We have identified a negative cis-acting regulatory element in the nicotinic acetylcholine receptor delta-subunit gene's promoter. This element resides within a previously identified 47-base pair activity-dependent enhancer. Proteins that bind this region of DNA were cloned from a lambdagt11 innervated muscle expression library. Two cDNAs (MY1 and MY1a) were isolated that encode members of the Y-box family of transcription factors. MY1/1a RNAs are expressed at relatively high levels in heart, skeletal muscle, testis, glia, and specific regions of the central nervous system. MY1/1a are nuclear proteins that bind specifically to the coding strand of the 47-base pair enhancer and suppress delta-promoter activity in a sequence-specific manner. These results suggest a novel mechanism of repression by MY1/1a, which may contribute to the low level expression of the delta-subunit gene in innervated muscle. Finally, the gene encoding MY1/1a, Yb2, maps to the mid-distal region of mouse chromosome 6.

Calcium-dependent regulation of rat and chick muscle nicotinic acetylcholine receptor (nAChR) gene expression.

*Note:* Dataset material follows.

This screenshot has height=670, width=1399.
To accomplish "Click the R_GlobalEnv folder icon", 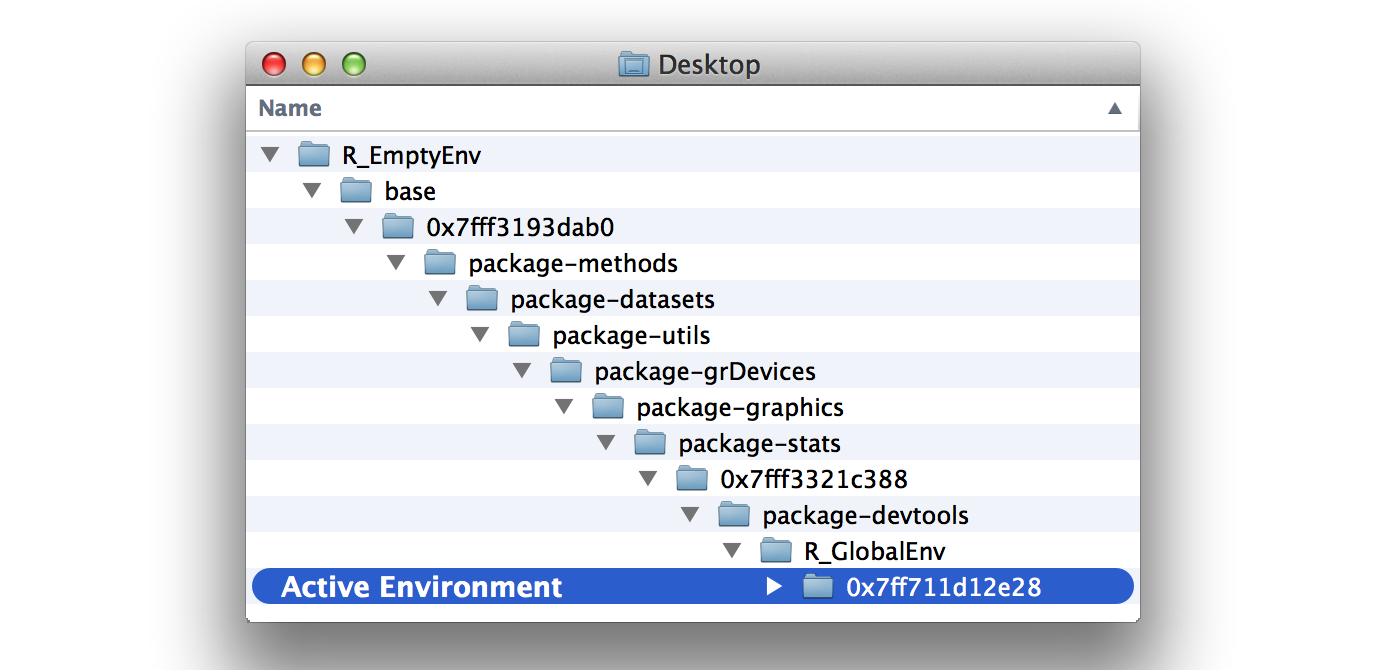I will [776, 551].
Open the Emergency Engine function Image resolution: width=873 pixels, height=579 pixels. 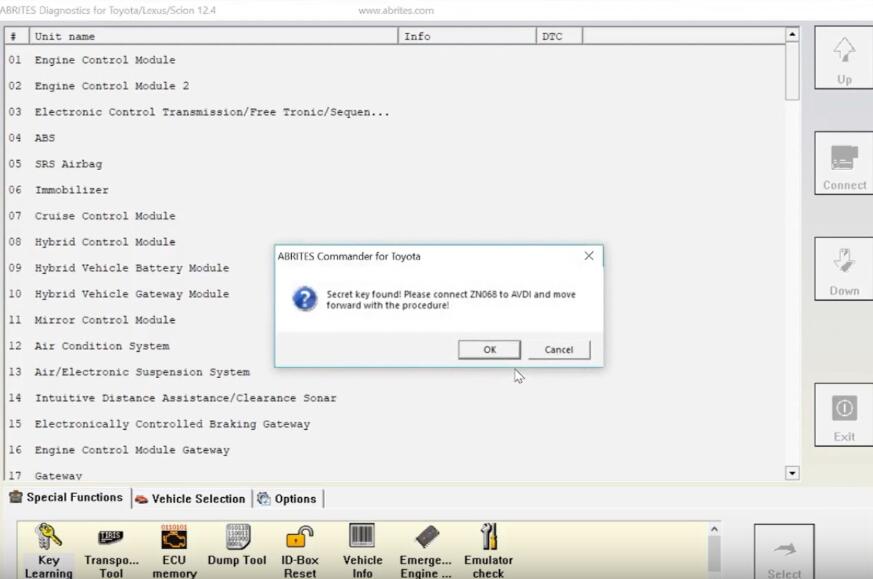(x=426, y=548)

Muscle depolarization leads to decreased expression of nicotinic acetylcholine receptor (nAChR) genes in extrajunctional regions of the muscle fiber with little effect on their expression at the neuromuscular junction (NMJ). Depolarization-dependent decreases in nAChR gene expression have been linked to a cAMP-dependent signaling system in rat (Chahine, K. G., Baracchini, E., and Goldman, D. (1993) J. Biol. Chem. 2893-2898), and a calcium-dependent protein kinase C (PKC) signaling system in chick (Klarsfeld, A., Laufer, R., Fontaine, B., Devillers-Thiery, A., Bubreuil, C., and Changeux, J. P. (1989) Neuron 2, 1229-1236). We report here on experiments investigating the role of calcium and PKC in regulating rat muscle nAChR gene expression. These studies indicate that depolarization-dependent regulation of rat muscle nAChR gene expression is independent of PKC activity. However, these genes are regulated by a calcium-dependent signal transduction system. Calcium influx across the plasma membrane decreases nAChR gene expression in inactive rat myotubes. Surprisingly, this influx of extracellular calcium is most effective at reducing nAChR epsilon-subunit gene expression. We also provide evidence that a similar signal transduction system is capable of regulating nAChR gene expression in chick muscle. Based on these data we propose that calcium, in addition to mediating depolarization-dependent regulation of nAChR expression, may also participate in restricting their expression to the neuromuscular junctions of adult muscle fibers.